Kitabı oku: «Не плачь», sayfa 3
***
Облачная лестница заканчивалась. Я уже видела впереди необъятное, залитое светом, пространство.
Ангел отпустил мою руку и слегка подтолкнул вперед. Я послушно шагнула в свет. Он был живой, теплый, ласковый. Не ослепляющий и не обжигающий. Под ногами вместо облаков росла пушистая трава… Я подняла глаза… И…
И увидела Его… Ноги подкосились, я с ужасом и невероятной четкостью осознала свое недостоинство, грязь и мерзость. Слезы хлынули у меня из глаз, я упала на колени и искренне взмолилась:
‒ Прости меня, Господи! Прости! За все!
‒ Здравствуй, Александрина. Не плачь. ‒ Его глаза светились любовью. Нет, не только глаза! Он Сам был ‒ Любовь!
‒ Не плачь, ‒ снова сказал Спаситель. ‒ Я не сужу тебя. Ты победила.
Его улыбка в одно мгновение высушила мои слезы. Я была поражена ‒ победила? Да я же проиграла по всем статьям!
Не родила. Не дожила. Не долюбила…
‒ Ты победила! ‒ повторил Господь. ‒ С днем рождения, Александрина! С Днем Рождения в Вечность!…
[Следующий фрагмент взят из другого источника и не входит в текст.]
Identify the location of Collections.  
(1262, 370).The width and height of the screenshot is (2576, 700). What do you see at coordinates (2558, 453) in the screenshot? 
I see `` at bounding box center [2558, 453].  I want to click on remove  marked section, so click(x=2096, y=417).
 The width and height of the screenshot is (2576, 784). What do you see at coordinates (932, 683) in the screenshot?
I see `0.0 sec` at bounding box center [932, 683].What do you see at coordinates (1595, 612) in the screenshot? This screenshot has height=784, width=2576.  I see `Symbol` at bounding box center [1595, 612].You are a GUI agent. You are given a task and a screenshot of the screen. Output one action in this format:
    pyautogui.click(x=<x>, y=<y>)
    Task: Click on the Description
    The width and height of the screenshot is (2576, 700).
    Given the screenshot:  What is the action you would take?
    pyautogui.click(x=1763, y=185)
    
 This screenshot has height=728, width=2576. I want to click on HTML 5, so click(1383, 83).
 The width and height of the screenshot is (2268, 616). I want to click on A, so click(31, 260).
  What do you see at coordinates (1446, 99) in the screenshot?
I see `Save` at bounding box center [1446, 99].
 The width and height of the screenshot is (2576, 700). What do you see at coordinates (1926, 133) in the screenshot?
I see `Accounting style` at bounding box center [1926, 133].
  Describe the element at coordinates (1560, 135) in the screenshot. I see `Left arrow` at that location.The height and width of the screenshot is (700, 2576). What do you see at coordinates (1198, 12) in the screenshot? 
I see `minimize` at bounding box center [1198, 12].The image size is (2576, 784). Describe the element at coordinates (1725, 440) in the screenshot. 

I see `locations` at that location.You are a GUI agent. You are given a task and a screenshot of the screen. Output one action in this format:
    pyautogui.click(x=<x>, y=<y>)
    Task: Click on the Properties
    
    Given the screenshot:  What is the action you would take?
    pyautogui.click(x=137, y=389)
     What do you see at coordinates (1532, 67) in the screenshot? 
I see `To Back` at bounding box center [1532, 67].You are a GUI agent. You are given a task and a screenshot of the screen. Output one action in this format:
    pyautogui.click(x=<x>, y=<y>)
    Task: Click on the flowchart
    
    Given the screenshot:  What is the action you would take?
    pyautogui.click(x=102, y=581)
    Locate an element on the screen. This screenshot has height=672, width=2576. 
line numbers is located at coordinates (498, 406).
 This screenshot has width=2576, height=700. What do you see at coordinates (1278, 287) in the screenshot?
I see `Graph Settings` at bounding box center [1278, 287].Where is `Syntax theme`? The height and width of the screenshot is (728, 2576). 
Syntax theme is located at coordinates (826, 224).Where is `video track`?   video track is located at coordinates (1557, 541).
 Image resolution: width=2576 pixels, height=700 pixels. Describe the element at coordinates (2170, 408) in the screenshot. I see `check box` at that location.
Тонкая грань между мирами растаяла окончательно.
А на встречу со мной уже выходили те, кого я так давно не видела, но так любила в той, ненастоящей, жизни.
И впереди у нас целая Вечность.
Шурка
С самого раннего утра, еще до открытия храма, на ступеньках церкви Святой Троицы появлялась нищенка Шурка. Хотя, вполне возможно, что она не появлялась, а жила на этой лестнице.
Где она ночевала, что ела, и вообще – откуда она взялась – никто не знал.
Казалось, что она была здесь всегда.
Вид у Шурки был непрезентабельный. Странный, можно даже сказать – страшноватый. Неопределенного возраста, одета так, что иные огородные пугала выглядят получше. Выцветший платок болотного цвета, повязанный низко, чуть не на самые глаза, а сверху зачем-то натянута серая шапка крупной вязки.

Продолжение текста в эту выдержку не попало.